-- Supplied material --
- - - -
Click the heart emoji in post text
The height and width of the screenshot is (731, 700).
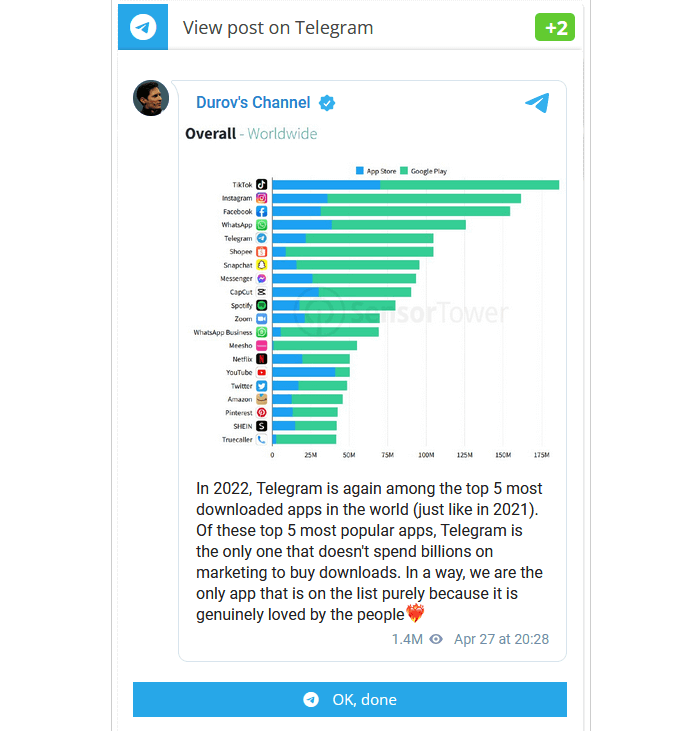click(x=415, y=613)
- - - -
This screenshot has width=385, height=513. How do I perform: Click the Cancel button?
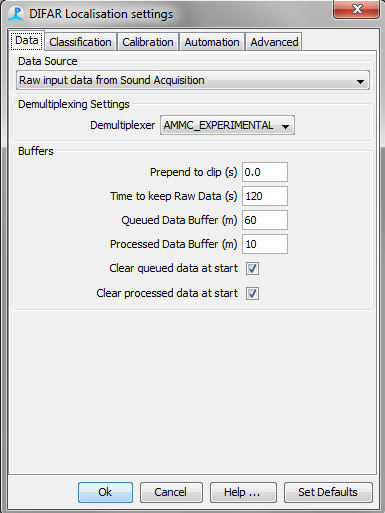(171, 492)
- - - -
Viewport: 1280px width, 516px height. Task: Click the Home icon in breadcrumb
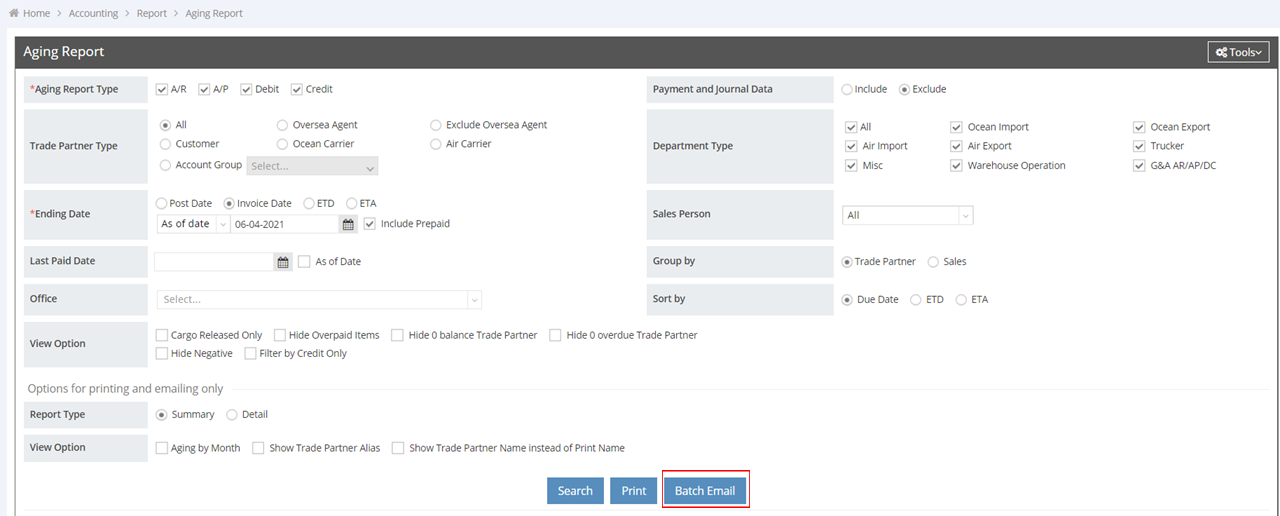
- - - -
-- Exercise instructions --
Rescale the material between the lines holding "Click the heart emoji in post text" and "click(x=415, y=613)", inclusive. Give every line again with the requests included, multiplying each click coordinate in the answers by 1.4 and rounding to whole numbers, halves up, and leave the pictures out of your answer.

-- Exercise answer --
Click the heart emoji in post text
The height and width of the screenshot is (731, 700).
click(x=581, y=858)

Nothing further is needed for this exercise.